→ EXERCISE A
Copy out the Atos column word for word, everything from "Yesterday, it seemed" down to "and disabled people.".
→ EXERCISE B
For each statement about the Atos column, answer yes or no and quote the words from the column that decide it: (i) The appeals alone have cost the taxpayer £60 million. (ii) Protests against Atos are taking place in fewer than 100 places. (iii) Joe Hemming told the parliamentary committee that the public was dissatisfied with his firm's work.

→ TEXT PASSAGE
= Beginning of Section =
Wednesday, February 19, 2014

Atos are just the hired help carrying out Department for Work and Pensions orders


Real Britain columnist Ros Wynne-Jones says people have died after being found fit for work - like Linda Wooton, whose benefits were stopped

Tragedy: Linda Wooton
Two weeks ago, the boss of Atos, Joe Hemming, told a stunned parliamentary committee the public was “satisfied” with the job his firm was doing when it assessed people for benefits.

Hauled before MPs to explain an assessment record so bad that in 2012 over 42% of appeals against the ­company’s assessments were upheld, the committee told him he was “living in a parallel universe”. The appeals alone have cost the taxpayer £60million.

Today, public outrage will spill on to the streets. Peaceful protests against Atos are taking place in over 140 places across the country, coordinated by g­rassroots disability campaigns such as Disabled People Against Cuts and Black Triangle. In the words of veteran Labour MP Dennis Skinner, protesters are calling for the Government to “abolish this heartless monster called Atos”.

Yesterday, it seemed as if their wish were already coming true, as news emerged in leaked documents that the Government is preparing to take away Atos Healthcare’s £500million exclusive contract to carry out fit-for-work tests on sick and disabled people.
= End of Section =
→ INPUT DATA
= Beginning of Section =
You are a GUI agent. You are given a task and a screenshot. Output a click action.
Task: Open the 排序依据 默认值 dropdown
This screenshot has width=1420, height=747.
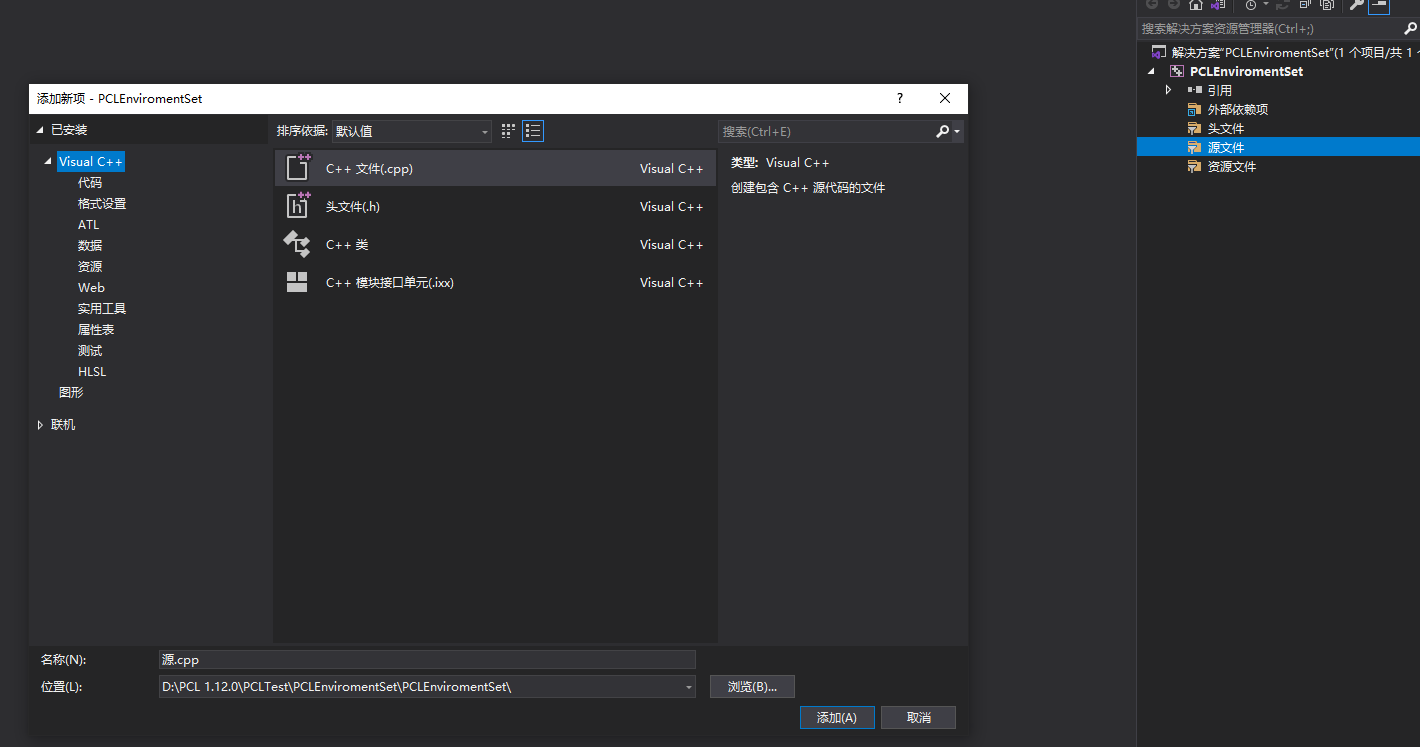(484, 131)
= End of Section =
→ ANSWER SPACE A
Yesterday, it seemed as if their wish were already coming true, as news emerged in leaked documents that the Government is preparing to take away Atos Healthcare’s £500million exclusive contract to carry out fit-for-work tests on sick and disabled people.

→ ANSWER SPACE B
(i) Yes: "The appeals alone have cost the taxpayer £60million."
(ii) No: "Peaceful protests against Atos are taking place in over 140 places across the country"
(iii) No: "told a stunned parliamentary committee the public was “satisfied” with the job his firm was doing"